• [AIM OF THE TASK]
Using the Taphonomy and Paleoecology course description, answer these questions:
1. How many credits is the course worth?
2. In what language is it taught?
3. What is the total number of hours listed?

• [SOURCE DOCUMENT]
**********

Taphonomy and Paleoecology

Objectives

Available soon

General characterization

Code

10936

Credits

6.0

Responsible teacher

Miguel Moreno-Azanza, Octávio João Madeira Mateus

Hours

Weekly - 2

Total - 44

Teaching language

Português

Prerequisites

Available soon

Bibliography

  • Fernández-Jalvo, Y. and Andrews, P., 2016. Atlas of taphonomic identifications: 1001+ images of fossil and recent mammal bone modification. Springer.

  • Behrensmeyer, A. K., Kidwell, S. M., & Gastaldo, R. A. (2000). Taphonomy and paleobiology. Paleobiology, 26(S4), 103-147.

  • Fernández López, S. R. (2000). Temas de tafonomía. (In Spanish)

  • Martin, R. E. (1999) Taphonomy: A Process Approach. Cambridge University Press, Cambridge, xvi+ 508 pp.

  • Rogers, R. R., Eberth, D. A., & Fiorillo, A. R. (Eds.). (2010). Bonebeds: genesis, analysis, and paleobiological significance. University of Chicago Press.

**********

• [Source data]
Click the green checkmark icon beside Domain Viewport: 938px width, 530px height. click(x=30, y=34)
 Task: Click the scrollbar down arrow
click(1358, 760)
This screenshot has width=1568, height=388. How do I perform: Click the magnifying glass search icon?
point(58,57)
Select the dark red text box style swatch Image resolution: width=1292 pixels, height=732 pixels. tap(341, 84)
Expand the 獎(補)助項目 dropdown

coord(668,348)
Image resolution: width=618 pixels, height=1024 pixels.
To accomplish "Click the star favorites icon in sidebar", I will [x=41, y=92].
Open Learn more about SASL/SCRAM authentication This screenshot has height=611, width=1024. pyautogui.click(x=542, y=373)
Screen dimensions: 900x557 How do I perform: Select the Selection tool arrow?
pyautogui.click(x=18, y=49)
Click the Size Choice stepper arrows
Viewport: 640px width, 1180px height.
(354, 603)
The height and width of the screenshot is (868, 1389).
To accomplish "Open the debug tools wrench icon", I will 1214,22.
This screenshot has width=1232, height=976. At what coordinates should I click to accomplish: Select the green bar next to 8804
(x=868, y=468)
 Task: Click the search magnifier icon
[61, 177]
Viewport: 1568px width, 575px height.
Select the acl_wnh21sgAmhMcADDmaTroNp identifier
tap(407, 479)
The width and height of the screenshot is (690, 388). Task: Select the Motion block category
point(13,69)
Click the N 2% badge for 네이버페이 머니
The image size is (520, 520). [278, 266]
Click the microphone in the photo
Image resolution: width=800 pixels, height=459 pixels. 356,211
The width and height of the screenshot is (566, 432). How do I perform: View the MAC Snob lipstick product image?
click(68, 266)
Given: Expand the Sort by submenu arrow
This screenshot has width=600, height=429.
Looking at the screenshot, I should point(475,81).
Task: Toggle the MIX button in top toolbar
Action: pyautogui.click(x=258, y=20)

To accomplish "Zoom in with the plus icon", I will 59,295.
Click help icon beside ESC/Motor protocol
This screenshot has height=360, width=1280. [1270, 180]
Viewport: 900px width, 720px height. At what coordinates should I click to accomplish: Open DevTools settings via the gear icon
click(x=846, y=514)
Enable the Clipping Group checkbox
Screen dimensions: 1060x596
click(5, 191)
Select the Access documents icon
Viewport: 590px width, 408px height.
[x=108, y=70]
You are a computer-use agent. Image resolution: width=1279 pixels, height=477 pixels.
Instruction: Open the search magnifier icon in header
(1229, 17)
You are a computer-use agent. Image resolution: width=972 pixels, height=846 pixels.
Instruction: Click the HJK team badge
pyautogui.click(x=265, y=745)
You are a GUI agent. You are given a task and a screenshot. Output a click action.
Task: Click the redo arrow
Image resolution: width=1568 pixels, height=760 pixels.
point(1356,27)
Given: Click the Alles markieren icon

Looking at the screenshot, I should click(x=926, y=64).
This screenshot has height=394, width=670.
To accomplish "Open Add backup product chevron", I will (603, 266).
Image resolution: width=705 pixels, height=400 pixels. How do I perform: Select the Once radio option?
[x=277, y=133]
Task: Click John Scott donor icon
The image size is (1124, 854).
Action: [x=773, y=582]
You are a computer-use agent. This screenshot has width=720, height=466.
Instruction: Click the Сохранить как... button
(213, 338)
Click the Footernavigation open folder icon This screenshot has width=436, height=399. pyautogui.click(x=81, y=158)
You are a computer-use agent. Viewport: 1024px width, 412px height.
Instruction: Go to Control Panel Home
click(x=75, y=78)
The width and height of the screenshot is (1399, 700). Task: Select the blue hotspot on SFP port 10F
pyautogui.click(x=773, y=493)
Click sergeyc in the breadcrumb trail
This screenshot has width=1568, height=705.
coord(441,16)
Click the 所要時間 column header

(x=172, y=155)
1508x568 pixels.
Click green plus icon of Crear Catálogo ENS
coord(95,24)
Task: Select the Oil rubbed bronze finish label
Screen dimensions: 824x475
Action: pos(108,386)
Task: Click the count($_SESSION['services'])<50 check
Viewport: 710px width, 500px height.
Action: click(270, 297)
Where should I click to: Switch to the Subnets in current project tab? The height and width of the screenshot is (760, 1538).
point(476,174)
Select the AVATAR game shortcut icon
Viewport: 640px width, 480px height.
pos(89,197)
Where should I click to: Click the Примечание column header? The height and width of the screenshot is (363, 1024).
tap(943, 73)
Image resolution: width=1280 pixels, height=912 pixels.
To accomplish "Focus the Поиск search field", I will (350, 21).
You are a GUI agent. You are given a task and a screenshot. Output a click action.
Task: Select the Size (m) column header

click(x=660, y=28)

**********

• [REPLY TO THE EXERCISE]
1. 6.0
2. Português
3. 44